Stated problem >> Reproduce the listing below line for line, keeping every word, number, and symbol unchanged.

Material to process >>
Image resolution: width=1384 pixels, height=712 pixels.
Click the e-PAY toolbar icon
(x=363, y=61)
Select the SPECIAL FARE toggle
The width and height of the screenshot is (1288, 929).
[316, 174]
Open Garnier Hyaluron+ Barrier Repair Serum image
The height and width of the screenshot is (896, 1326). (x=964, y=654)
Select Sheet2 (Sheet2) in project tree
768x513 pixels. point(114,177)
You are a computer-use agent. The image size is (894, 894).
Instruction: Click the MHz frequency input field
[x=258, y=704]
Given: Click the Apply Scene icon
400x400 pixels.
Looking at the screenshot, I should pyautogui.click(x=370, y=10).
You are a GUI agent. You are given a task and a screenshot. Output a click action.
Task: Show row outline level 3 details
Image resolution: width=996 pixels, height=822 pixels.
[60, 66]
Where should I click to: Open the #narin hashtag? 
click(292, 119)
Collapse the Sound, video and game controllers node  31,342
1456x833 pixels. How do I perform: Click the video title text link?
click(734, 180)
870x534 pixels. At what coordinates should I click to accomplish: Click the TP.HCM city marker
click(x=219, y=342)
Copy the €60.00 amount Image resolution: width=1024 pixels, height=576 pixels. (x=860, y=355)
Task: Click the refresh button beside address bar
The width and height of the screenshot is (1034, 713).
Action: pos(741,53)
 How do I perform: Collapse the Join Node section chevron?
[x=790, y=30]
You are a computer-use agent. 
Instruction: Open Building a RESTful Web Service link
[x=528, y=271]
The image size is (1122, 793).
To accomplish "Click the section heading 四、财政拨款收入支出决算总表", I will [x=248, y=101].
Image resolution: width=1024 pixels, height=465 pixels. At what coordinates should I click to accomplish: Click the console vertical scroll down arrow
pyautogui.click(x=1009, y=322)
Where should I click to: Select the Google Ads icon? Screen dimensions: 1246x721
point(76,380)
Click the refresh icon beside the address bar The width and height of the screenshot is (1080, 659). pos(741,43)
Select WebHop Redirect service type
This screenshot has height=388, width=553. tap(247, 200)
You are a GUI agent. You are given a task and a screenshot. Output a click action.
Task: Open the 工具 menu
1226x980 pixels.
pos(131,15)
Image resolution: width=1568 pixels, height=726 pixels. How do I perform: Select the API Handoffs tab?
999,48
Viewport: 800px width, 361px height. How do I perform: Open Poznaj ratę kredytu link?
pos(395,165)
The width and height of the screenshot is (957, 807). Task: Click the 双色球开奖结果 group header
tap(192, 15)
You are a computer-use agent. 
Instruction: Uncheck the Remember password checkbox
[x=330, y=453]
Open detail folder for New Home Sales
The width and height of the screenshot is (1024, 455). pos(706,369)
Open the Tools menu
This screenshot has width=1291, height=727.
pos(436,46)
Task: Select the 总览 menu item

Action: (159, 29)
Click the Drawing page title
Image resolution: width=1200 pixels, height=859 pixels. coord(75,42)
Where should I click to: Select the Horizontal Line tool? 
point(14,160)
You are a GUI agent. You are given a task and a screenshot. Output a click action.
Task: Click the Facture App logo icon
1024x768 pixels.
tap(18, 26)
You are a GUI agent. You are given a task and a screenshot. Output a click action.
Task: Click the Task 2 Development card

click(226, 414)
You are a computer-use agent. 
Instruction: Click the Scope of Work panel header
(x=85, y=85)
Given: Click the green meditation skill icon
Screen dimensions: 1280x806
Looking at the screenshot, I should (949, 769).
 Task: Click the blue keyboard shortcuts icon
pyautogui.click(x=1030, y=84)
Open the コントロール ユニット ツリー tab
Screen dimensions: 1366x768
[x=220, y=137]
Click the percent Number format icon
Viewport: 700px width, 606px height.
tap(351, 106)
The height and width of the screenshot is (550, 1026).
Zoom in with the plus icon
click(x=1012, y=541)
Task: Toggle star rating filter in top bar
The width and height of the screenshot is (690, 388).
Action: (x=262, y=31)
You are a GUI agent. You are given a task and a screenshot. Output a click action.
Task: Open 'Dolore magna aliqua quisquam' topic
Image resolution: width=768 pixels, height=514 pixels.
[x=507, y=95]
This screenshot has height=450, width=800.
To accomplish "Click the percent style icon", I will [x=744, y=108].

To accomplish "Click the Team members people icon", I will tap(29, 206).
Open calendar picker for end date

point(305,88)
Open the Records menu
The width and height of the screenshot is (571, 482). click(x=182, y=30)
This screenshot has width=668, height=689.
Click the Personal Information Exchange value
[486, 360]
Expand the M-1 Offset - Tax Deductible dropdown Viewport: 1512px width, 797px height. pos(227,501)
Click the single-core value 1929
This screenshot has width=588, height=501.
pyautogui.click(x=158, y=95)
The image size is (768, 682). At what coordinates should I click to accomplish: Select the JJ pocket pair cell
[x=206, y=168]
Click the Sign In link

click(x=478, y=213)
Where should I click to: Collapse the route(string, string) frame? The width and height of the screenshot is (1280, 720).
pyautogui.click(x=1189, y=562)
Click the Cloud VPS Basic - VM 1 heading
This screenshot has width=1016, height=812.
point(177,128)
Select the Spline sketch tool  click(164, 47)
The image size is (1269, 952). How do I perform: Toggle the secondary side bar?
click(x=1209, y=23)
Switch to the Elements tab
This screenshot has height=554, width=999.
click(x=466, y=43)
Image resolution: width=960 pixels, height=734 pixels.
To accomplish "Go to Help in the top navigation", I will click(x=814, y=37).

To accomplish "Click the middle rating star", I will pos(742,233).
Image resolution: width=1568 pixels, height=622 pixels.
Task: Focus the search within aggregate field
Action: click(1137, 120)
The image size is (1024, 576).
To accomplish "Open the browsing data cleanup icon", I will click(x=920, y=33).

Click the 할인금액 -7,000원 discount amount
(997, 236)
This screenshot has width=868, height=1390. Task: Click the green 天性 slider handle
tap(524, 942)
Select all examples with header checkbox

Solution to the problem >>
Image resolution: width=1384 pixels, height=712 pixels.
Click the e-PAY toolbar icon
(x=363, y=61)
Select the SPECIAL FARE toggle
The width and height of the screenshot is (1288, 929).
[316, 174]
Open Garnier Hyaluron+ Barrier Repair Serum image
The height and width of the screenshot is (896, 1326). (x=964, y=654)
Select Sheet2 (Sheet2) in project tree
768x513 pixels. point(114,177)
You are a computer-use agent. The image size is (894, 894).
Instruction: Click the MHz frequency input field
[x=258, y=704]
Given: Click the Apply Scene icon
400x400 pixels.
Looking at the screenshot, I should pyautogui.click(x=370, y=10).
You are a GUI agent. You are given a task and a screenshot. Output a click action.
Task: Show row outline level 3 details
Image resolution: width=996 pixels, height=822 pixels.
[60, 66]
Where should I click to: Open the #narin hashtag? 
click(292, 119)
Collapse the Sound, video and game controllers node  31,342
1456x833 pixels. How do I perform: Click the video title text link?
click(734, 180)
870x534 pixels. At what coordinates should I click to accomplish: Click the TP.HCM city marker
click(x=219, y=342)
Copy the €60.00 amount Image resolution: width=1024 pixels, height=576 pixels. (x=860, y=355)
Task: Click the refresh button beside address bar
The width and height of the screenshot is (1034, 713).
Action: pos(741,53)
 How do I perform: Collapse the Join Node section chevron?
[x=790, y=30]
You are a computer-use agent. 
Instruction: Open Building a RESTful Web Service link
[x=528, y=271]
The image size is (1122, 793).
To accomplish "Click the section heading 四、财政拨款收入支出决算总表", I will [x=248, y=101].
Image resolution: width=1024 pixels, height=465 pixels. At what coordinates should I click to accomplish: Click the console vertical scroll down arrow
pyautogui.click(x=1009, y=322)
Where should I click to: Select the Google Ads icon? Screen dimensions: 1246x721
point(76,380)
Click the refresh icon beside the address bar The width and height of the screenshot is (1080, 659). pos(741,43)
Select WebHop Redirect service type
This screenshot has height=388, width=553. tap(247, 200)
You are a GUI agent. You are given a task and a screenshot. Output a click action.
Task: Open the 工具 menu
1226x980 pixels.
pos(131,15)
Image resolution: width=1568 pixels, height=726 pixels. How do I perform: Select the API Handoffs tab?
999,48
Viewport: 800px width, 361px height. How do I perform: Open Poznaj ratę kredytu link?
pos(395,165)
The width and height of the screenshot is (957, 807). Task: Click the 双色球开奖结果 group header
tap(192, 15)
You are a computer-use agent. 
Instruction: Uncheck the Remember password checkbox
[x=330, y=453]
Open detail folder for New Home Sales
The width and height of the screenshot is (1024, 455). pos(706,369)
Open the Tools menu
This screenshot has width=1291, height=727.
pos(436,46)
Task: Select the 总览 menu item

Action: (159, 29)
Click the Drawing page title
Image resolution: width=1200 pixels, height=859 pixels. coord(75,42)
Where should I click to: Select the Horizontal Line tool? 
point(14,160)
You are a GUI agent. You are given a task and a screenshot. Output a click action.
Task: Click the Facture App logo icon
1024x768 pixels.
tap(18, 26)
You are a GUI agent. You are given a task and a screenshot. Output a click action.
Task: Click the Task 2 Development card

click(226, 414)
You are a computer-use agent. 
Instruction: Click the Scope of Work panel header
(x=85, y=85)
Given: Click the green meditation skill icon
Screen dimensions: 1280x806
Looking at the screenshot, I should (949, 769).
 Task: Click the blue keyboard shortcuts icon
pyautogui.click(x=1030, y=84)
Open the コントロール ユニット ツリー tab
Screen dimensions: 1366x768
[x=220, y=137]
Click the percent Number format icon
Viewport: 700px width, 606px height.
tap(351, 106)
The height and width of the screenshot is (550, 1026).
Zoom in with the plus icon
click(x=1012, y=541)
Task: Toggle star rating filter in top bar
The width and height of the screenshot is (690, 388).
Action: (x=262, y=31)
You are a GUI agent. You are given a task and a screenshot. Output a click action.
Task: Open 'Dolore magna aliqua quisquam' topic
Image resolution: width=768 pixels, height=514 pixels.
[x=507, y=95]
This screenshot has height=450, width=800.
To accomplish "Click the percent style icon", I will [x=744, y=108].

To accomplish "Click the Team members people icon", I will tap(29, 206).
Open calendar picker for end date

point(305,88)
Open the Records menu
The width and height of the screenshot is (571, 482). click(x=182, y=30)
This screenshot has width=668, height=689.
Click the Personal Information Exchange value
[486, 360]
Expand the M-1 Offset - Tax Deductible dropdown Viewport: 1512px width, 797px height. pos(227,501)
Click the single-core value 1929
This screenshot has width=588, height=501.
pyautogui.click(x=158, y=95)
The image size is (768, 682). At what coordinates should I click to accomplish: Select the JJ pocket pair cell
[x=206, y=168]
Click the Sign In link

click(x=478, y=213)
Where should I click to: Collapse the route(string, string) frame? The width and height of the screenshot is (1280, 720).
pyautogui.click(x=1189, y=562)
Click the Cloud VPS Basic - VM 1 heading
This screenshot has width=1016, height=812.
point(177,128)
Select the Spline sketch tool  click(164, 47)
The image size is (1269, 952). How do I perform: Toggle the secondary side bar?
click(x=1209, y=23)
Switch to the Elements tab
This screenshot has height=554, width=999.
click(x=466, y=43)
Image resolution: width=960 pixels, height=734 pixels.
To accomplish "Go to Help in the top navigation", I will click(x=814, y=37).

To accomplish "Click the middle rating star", I will pos(742,233).
Image resolution: width=1568 pixels, height=622 pixels.
Task: Focus the search within aggregate field
Action: click(1137, 120)
The image size is (1024, 576).
To accomplish "Open the browsing data cleanup icon", I will click(x=920, y=33).

Click the 할인금액 -7,000원 discount amount
(997, 236)
This screenshot has width=868, height=1390. Task: Click the green 天性 slider handle
tap(524, 942)
Select all examples with header checkbox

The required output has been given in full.